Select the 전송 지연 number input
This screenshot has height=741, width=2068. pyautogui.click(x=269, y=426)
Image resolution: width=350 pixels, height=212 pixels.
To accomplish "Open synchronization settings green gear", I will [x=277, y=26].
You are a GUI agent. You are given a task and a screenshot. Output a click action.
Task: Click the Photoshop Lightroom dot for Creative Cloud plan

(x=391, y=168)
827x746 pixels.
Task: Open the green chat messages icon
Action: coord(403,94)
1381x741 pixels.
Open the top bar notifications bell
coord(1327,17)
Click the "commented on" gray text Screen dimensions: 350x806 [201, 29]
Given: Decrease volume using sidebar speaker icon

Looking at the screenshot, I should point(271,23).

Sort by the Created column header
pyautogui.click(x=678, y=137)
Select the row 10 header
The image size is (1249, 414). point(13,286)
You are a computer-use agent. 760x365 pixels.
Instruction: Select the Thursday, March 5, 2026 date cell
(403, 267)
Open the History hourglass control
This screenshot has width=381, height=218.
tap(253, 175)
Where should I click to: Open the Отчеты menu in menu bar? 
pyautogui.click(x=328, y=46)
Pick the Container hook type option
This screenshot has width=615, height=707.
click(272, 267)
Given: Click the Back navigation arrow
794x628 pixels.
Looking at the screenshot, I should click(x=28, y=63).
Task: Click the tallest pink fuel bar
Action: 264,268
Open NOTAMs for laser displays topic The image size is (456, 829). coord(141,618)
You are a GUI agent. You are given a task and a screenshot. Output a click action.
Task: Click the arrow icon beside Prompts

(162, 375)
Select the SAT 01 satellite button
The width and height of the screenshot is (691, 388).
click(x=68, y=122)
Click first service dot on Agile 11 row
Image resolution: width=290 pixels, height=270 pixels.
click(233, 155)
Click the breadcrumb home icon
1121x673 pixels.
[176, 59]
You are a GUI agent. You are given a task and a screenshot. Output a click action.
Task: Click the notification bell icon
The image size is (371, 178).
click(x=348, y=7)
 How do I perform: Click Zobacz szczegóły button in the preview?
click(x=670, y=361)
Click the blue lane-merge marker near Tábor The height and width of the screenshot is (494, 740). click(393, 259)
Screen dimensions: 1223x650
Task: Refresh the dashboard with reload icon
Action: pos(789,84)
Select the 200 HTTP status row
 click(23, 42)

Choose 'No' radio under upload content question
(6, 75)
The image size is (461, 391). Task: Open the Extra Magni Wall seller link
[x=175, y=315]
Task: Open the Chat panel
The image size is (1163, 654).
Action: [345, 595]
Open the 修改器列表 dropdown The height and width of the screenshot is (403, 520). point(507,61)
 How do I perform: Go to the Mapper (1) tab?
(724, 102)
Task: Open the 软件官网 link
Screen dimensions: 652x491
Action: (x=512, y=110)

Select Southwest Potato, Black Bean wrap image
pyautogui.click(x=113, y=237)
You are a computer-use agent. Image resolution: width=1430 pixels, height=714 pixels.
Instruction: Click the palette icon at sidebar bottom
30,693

**WHAT THE EXERCISE ASKS:**
Exact reproduction is required. Give the lines of the data from its first line through the line containing "350x806 [201, 29]", and no others.

**RESPONSE BELOW:**
Select the 전송 지연 number input
This screenshot has height=741, width=2068. pyautogui.click(x=269, y=426)
Image resolution: width=350 pixels, height=212 pixels.
To accomplish "Open synchronization settings green gear", I will [x=277, y=26].
You are a GUI agent. You are given a task and a screenshot. Output a click action.
Task: Click the Photoshop Lightroom dot for Creative Cloud plan

(x=391, y=168)
827x746 pixels.
Task: Open the green chat messages icon
Action: coord(403,94)
1381x741 pixels.
Open the top bar notifications bell
coord(1327,17)
Click the "commented on" gray text Screen dimensions: 350x806 [201, 29]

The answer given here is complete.